Every year at this time, I reflect on what my journey in recovery means. This year, I can’t help but think that these events I’m promoting would not even be a possibility had I not taken that very difficult first step 18 years ago.
I clearly remember, less than a week out of jail, firing up a joint in the back room of my apartment on April 11, 2008. In the aftermath of that afternoon, that ton-of-bricks feeling hit me that I was already starting the cycle again. The decision that day that I was done with everything, including filling in the gaps between drinking sprees with other drugs I didn’t find as harmful, wasn’t easy or magical. It was only after I headed straight into that storm of pain that the magic would happen. I had to go through it. And it hurt, but I did it, one day at a time.
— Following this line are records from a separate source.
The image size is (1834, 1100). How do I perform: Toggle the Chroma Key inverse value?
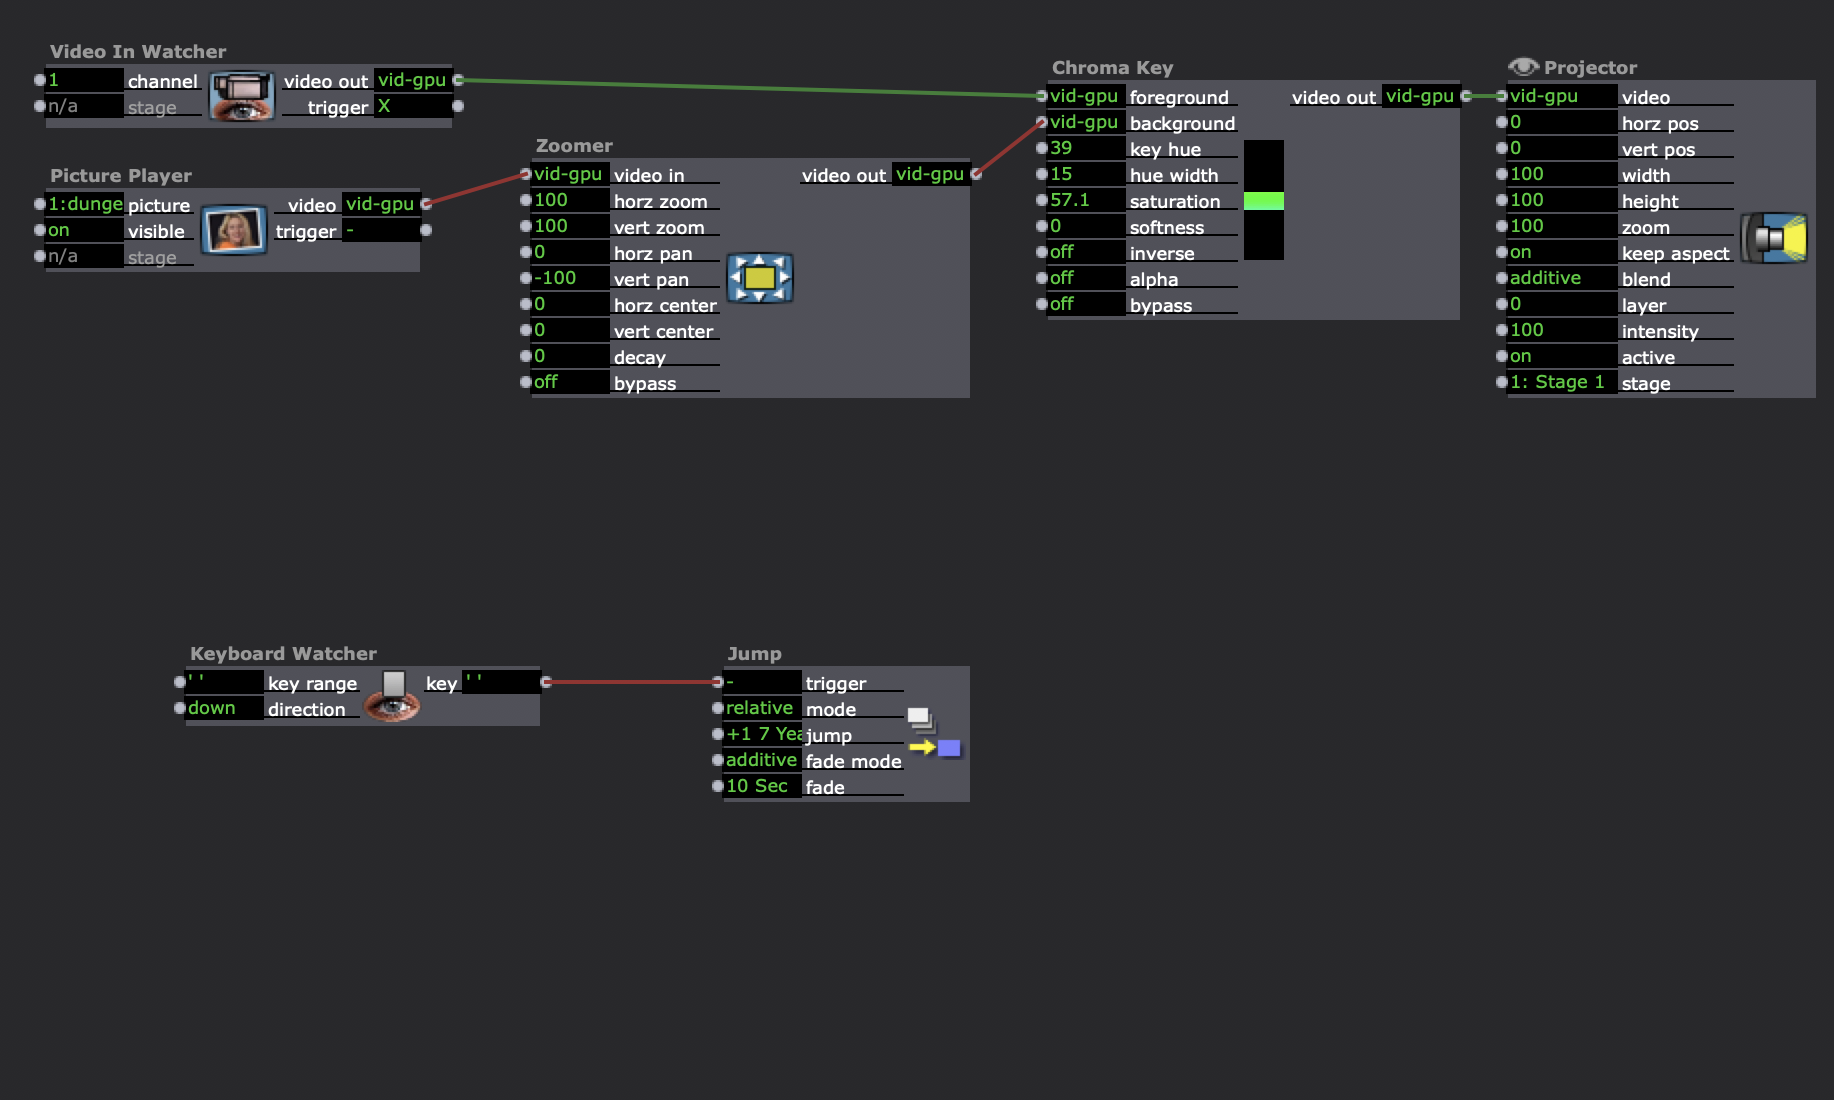click(1085, 252)
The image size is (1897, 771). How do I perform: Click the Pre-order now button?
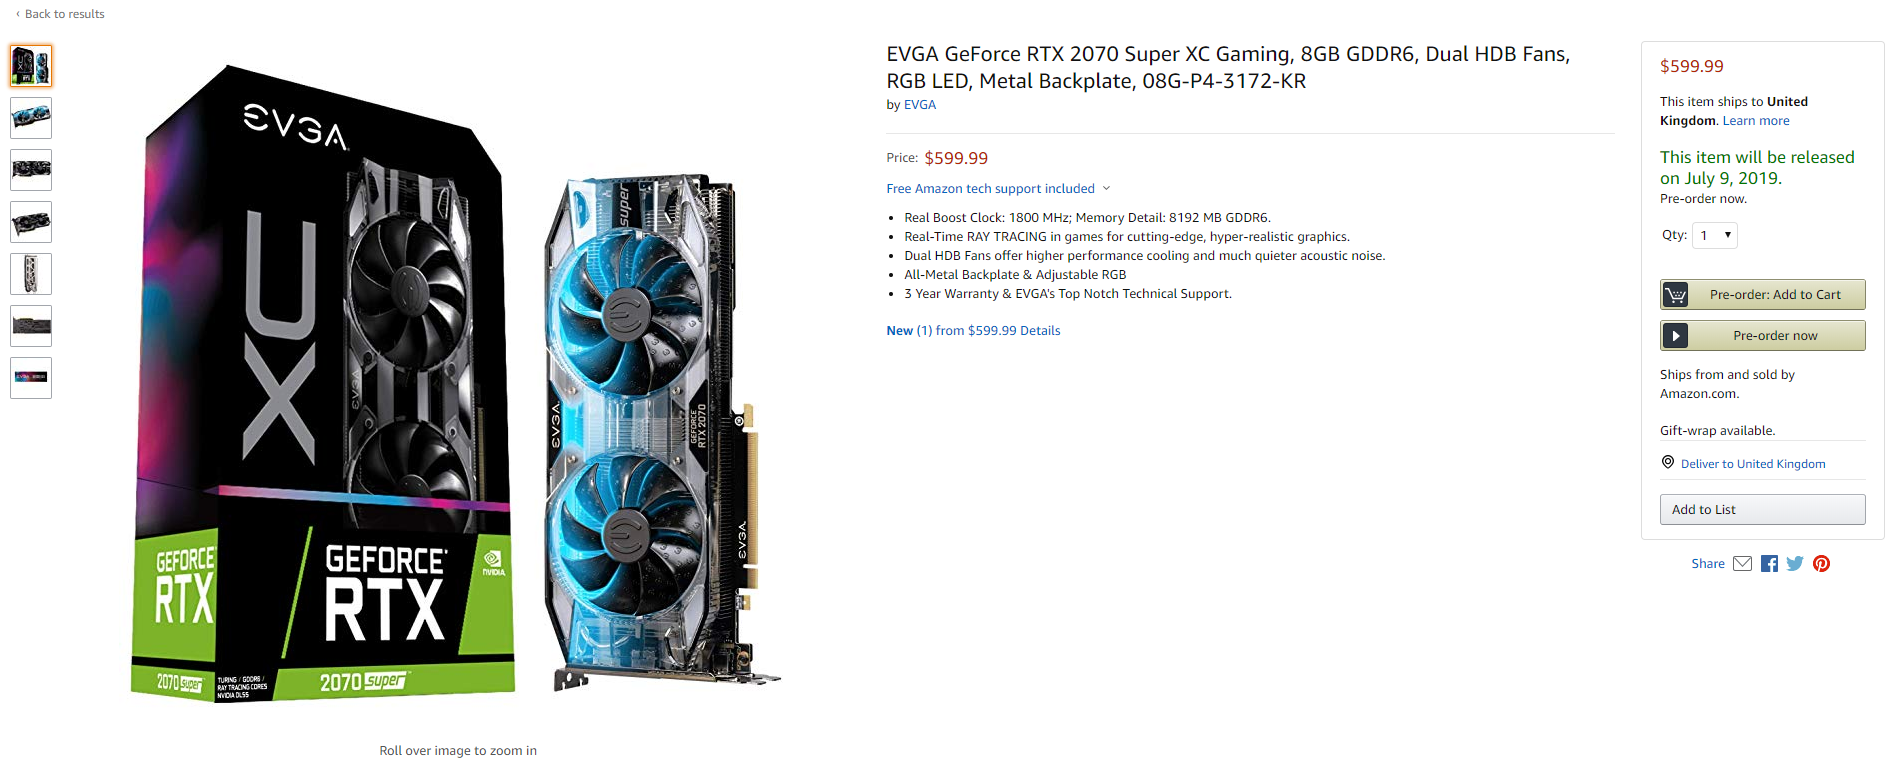[x=1763, y=335]
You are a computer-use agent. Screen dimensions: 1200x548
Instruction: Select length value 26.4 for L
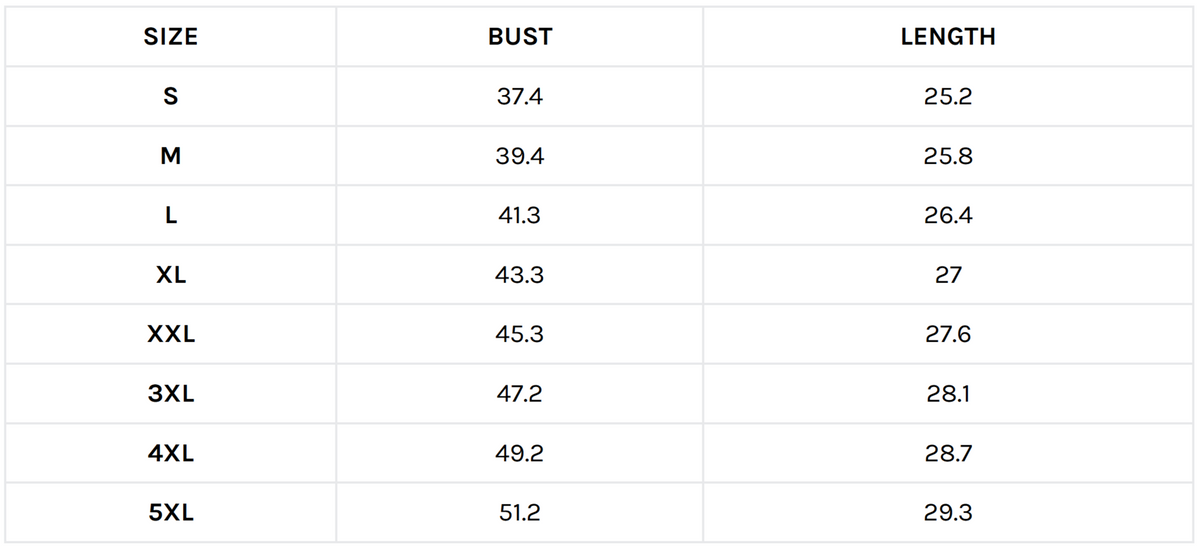(948, 216)
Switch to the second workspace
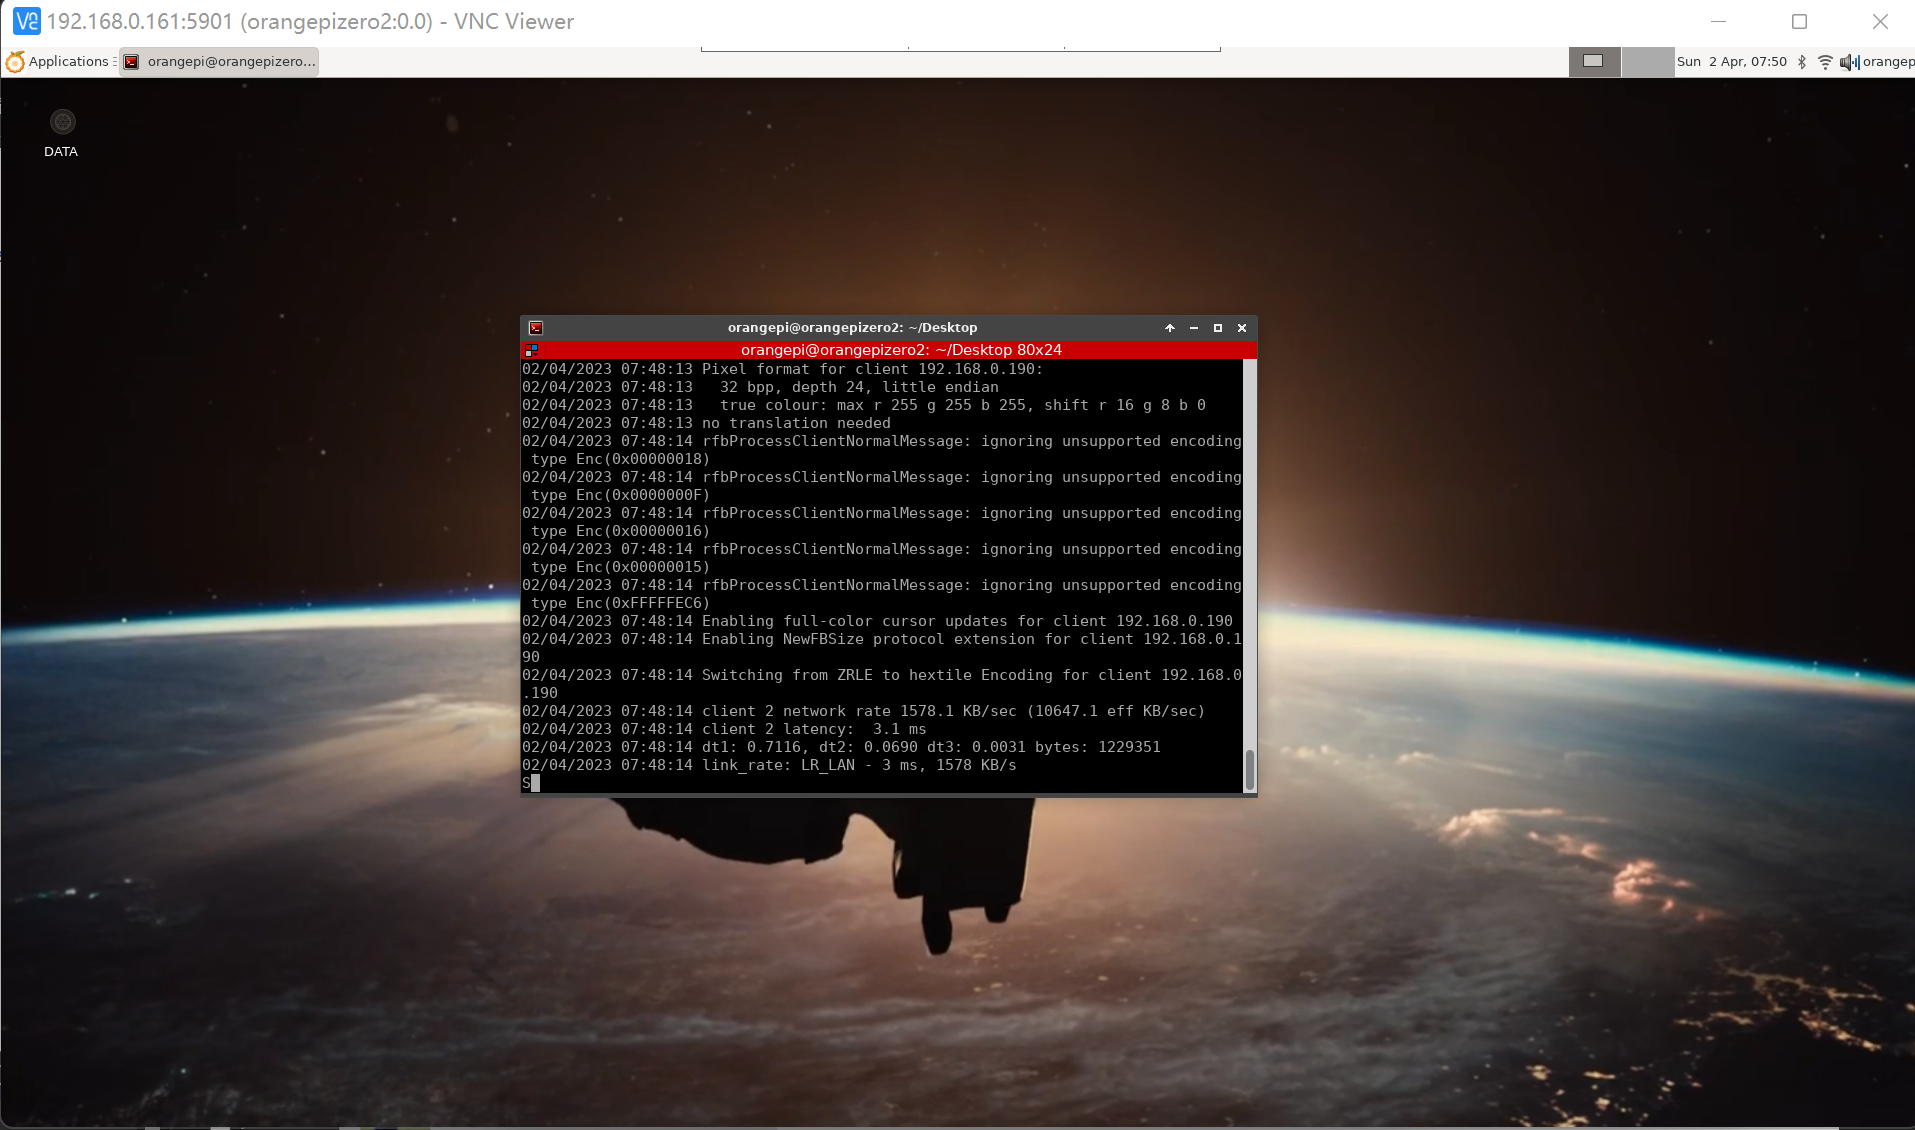The image size is (1915, 1130). [x=1647, y=62]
That moment, 18 years later, feels different today than it did then. Just like that album. Listening to it last week evoked some of the same emotions of 29 years ago while also recalling different emotions from when I listened to it 10 years ago, five years ago, two years ago. It’s the same album, with different memories and feelings associated over time.
Listening to the album again as I wrote this, I thought of how people can potentially continue to view Lucy’s Way through new lenses, how it can affect new readers differently over time as we enter this next year, as I continue to promote it in the hopes of getting it into the hands of whoever needs its message next.
I also realized one other thing.
That album, 29 years later, it’s still a masterpiece.